[Source data]
· · · · · · ·

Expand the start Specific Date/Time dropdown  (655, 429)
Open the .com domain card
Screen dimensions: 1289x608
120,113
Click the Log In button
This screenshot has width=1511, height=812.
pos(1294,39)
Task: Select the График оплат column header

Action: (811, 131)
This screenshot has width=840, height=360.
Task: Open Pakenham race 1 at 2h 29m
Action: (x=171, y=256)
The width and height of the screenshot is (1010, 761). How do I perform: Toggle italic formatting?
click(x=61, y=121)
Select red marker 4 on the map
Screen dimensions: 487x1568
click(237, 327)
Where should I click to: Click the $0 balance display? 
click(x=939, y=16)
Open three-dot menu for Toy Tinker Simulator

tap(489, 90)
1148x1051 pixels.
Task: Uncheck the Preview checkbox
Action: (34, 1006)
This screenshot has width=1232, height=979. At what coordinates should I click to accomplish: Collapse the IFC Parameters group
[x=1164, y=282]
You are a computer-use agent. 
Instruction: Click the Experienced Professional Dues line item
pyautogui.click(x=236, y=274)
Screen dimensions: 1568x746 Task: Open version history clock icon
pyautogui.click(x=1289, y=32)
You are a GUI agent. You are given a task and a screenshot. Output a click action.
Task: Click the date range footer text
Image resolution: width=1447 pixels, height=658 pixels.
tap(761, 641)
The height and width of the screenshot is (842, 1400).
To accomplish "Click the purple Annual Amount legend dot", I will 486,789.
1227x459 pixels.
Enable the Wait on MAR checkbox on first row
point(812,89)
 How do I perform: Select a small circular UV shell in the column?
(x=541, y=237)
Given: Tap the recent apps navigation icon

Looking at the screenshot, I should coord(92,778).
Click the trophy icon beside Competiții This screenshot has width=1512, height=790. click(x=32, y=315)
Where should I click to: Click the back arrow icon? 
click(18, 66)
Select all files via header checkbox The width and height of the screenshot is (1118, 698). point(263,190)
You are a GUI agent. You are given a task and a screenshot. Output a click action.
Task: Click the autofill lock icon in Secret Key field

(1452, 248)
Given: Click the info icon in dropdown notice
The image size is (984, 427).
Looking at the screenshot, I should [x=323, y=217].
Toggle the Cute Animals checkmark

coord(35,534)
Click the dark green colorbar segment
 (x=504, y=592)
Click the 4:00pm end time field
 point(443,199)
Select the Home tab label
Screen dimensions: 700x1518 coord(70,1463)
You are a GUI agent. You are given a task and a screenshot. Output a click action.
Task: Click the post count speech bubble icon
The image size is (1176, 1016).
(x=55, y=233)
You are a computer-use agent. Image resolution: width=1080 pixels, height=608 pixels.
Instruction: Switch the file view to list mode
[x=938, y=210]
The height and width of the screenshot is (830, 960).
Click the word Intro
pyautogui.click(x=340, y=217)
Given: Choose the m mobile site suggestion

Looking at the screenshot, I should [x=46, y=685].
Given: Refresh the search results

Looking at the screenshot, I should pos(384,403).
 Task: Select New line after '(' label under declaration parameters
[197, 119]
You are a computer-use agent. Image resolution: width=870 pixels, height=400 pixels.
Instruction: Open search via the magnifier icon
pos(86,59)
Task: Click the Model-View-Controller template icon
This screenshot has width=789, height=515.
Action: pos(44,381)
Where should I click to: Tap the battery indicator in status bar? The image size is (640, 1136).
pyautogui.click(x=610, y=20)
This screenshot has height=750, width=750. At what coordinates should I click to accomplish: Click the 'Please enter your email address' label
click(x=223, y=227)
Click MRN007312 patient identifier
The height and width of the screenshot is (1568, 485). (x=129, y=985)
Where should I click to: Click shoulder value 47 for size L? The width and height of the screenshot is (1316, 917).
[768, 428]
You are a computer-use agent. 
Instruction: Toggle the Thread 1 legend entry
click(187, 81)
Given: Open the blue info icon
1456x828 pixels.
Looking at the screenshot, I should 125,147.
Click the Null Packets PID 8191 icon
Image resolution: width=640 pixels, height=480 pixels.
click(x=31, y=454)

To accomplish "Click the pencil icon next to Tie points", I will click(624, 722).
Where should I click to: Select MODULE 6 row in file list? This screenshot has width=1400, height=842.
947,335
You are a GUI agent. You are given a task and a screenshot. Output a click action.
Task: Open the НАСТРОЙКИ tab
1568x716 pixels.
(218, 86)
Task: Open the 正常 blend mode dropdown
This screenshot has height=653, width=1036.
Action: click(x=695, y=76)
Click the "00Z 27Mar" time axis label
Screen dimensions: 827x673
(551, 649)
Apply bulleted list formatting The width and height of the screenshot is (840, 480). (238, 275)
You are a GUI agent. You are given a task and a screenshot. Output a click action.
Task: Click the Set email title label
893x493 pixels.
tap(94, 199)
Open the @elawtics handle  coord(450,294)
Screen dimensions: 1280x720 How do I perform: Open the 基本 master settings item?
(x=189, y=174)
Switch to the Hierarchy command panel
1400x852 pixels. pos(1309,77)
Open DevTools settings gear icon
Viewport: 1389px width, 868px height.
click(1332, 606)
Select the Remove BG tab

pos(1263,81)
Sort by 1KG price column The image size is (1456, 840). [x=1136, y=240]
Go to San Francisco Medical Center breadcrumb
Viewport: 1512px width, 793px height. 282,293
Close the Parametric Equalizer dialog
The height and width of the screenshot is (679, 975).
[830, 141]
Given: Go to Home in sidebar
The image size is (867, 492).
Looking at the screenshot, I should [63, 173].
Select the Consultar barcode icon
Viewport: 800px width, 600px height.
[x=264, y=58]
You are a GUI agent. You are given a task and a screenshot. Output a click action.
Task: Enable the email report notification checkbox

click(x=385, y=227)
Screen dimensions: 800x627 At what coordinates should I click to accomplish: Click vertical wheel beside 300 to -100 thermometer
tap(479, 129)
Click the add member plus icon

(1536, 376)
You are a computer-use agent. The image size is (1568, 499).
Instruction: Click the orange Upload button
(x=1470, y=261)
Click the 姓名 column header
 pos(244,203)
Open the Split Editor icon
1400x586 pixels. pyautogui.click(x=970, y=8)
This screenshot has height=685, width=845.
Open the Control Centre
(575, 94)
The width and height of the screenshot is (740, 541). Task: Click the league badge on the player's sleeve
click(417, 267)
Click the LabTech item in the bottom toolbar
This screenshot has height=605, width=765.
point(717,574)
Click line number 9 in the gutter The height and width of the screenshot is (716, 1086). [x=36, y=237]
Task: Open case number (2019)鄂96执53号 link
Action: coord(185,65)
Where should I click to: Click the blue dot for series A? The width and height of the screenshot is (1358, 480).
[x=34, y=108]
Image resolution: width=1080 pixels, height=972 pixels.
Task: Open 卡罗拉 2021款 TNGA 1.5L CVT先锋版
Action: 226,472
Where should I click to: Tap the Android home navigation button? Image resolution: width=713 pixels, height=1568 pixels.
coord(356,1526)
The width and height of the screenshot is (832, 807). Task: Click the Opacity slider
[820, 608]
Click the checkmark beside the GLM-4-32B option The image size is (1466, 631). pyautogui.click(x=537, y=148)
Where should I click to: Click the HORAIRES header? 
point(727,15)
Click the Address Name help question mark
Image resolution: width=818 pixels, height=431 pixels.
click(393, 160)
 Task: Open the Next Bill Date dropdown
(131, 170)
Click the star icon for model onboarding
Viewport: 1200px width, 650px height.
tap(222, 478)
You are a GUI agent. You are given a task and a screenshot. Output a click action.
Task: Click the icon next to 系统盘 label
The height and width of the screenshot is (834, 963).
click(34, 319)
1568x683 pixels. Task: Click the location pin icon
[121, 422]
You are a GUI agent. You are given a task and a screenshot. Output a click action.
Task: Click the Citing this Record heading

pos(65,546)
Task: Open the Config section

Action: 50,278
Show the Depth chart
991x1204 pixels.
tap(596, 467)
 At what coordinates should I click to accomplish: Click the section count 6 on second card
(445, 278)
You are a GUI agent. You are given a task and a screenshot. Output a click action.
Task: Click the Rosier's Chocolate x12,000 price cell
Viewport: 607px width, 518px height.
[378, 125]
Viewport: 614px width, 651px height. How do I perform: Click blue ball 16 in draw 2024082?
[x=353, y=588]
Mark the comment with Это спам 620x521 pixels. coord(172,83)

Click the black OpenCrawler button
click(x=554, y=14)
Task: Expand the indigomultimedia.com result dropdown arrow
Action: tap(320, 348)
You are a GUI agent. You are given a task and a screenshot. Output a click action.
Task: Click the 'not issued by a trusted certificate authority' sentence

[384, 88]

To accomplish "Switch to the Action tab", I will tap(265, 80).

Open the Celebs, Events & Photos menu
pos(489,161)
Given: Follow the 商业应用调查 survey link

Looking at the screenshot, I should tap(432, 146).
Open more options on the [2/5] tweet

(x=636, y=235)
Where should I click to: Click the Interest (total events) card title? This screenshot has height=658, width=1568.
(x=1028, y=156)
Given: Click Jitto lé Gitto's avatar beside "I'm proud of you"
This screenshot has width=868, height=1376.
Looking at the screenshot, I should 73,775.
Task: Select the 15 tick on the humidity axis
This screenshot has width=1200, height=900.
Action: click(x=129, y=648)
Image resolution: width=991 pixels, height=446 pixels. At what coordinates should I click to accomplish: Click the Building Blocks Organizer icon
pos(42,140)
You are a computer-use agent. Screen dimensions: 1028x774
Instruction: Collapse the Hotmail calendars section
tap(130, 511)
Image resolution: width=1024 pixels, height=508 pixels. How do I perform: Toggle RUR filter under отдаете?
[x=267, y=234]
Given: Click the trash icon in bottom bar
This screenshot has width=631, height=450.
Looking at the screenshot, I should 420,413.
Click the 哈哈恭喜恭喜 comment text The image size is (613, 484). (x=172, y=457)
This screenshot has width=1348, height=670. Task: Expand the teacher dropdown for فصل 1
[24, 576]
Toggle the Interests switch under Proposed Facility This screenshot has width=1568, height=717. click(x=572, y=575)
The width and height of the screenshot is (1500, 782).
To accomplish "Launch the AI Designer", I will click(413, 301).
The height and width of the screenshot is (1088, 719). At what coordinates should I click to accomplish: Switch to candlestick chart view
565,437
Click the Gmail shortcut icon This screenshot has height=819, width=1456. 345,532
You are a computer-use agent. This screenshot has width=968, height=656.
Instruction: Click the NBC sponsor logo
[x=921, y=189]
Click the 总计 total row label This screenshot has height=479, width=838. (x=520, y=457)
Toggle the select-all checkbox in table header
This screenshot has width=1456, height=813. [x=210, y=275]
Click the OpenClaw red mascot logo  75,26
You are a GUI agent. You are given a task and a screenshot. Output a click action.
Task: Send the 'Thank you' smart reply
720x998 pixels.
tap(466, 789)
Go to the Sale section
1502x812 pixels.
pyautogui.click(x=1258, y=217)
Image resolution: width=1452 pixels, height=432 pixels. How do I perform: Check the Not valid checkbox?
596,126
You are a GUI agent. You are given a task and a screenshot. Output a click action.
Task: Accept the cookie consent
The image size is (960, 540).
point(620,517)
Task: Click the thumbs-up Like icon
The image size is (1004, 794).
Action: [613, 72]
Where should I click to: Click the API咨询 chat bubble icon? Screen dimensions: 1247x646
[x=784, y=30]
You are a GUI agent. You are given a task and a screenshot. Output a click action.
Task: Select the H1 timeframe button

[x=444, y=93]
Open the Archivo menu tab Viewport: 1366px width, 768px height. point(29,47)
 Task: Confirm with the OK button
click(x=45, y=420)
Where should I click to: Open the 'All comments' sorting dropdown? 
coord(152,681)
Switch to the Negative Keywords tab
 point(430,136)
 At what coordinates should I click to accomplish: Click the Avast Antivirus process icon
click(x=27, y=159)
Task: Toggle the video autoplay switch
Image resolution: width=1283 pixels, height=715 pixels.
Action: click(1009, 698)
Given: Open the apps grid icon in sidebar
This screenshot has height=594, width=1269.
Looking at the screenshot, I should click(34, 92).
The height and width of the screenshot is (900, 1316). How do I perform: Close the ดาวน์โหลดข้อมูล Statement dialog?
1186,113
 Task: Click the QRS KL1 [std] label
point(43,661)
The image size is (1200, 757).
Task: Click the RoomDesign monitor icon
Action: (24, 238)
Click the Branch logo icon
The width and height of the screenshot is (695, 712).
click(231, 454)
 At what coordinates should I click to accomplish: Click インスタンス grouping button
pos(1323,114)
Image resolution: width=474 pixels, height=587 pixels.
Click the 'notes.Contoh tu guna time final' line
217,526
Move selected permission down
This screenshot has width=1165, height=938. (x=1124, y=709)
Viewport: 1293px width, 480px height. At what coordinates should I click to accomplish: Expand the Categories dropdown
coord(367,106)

· · · · · · ·

▸ Instructions for the task: All that the answer may hold is the lines from the one with "At what coordinates should I click to accomplish: Click インスタンス" through the end of the data, set down exactly as they appear.

▸ Response area:
 At what coordinates should I click to accomplish: Click インスタンス grouping button
pos(1323,114)
Image resolution: width=474 pixels, height=587 pixels.
Click the 'notes.Contoh tu guna time final' line
217,526
Move selected permission down
This screenshot has width=1165, height=938. (x=1124, y=709)
Viewport: 1293px width, 480px height. At what coordinates should I click to accomplish: Expand the Categories dropdown
coord(367,106)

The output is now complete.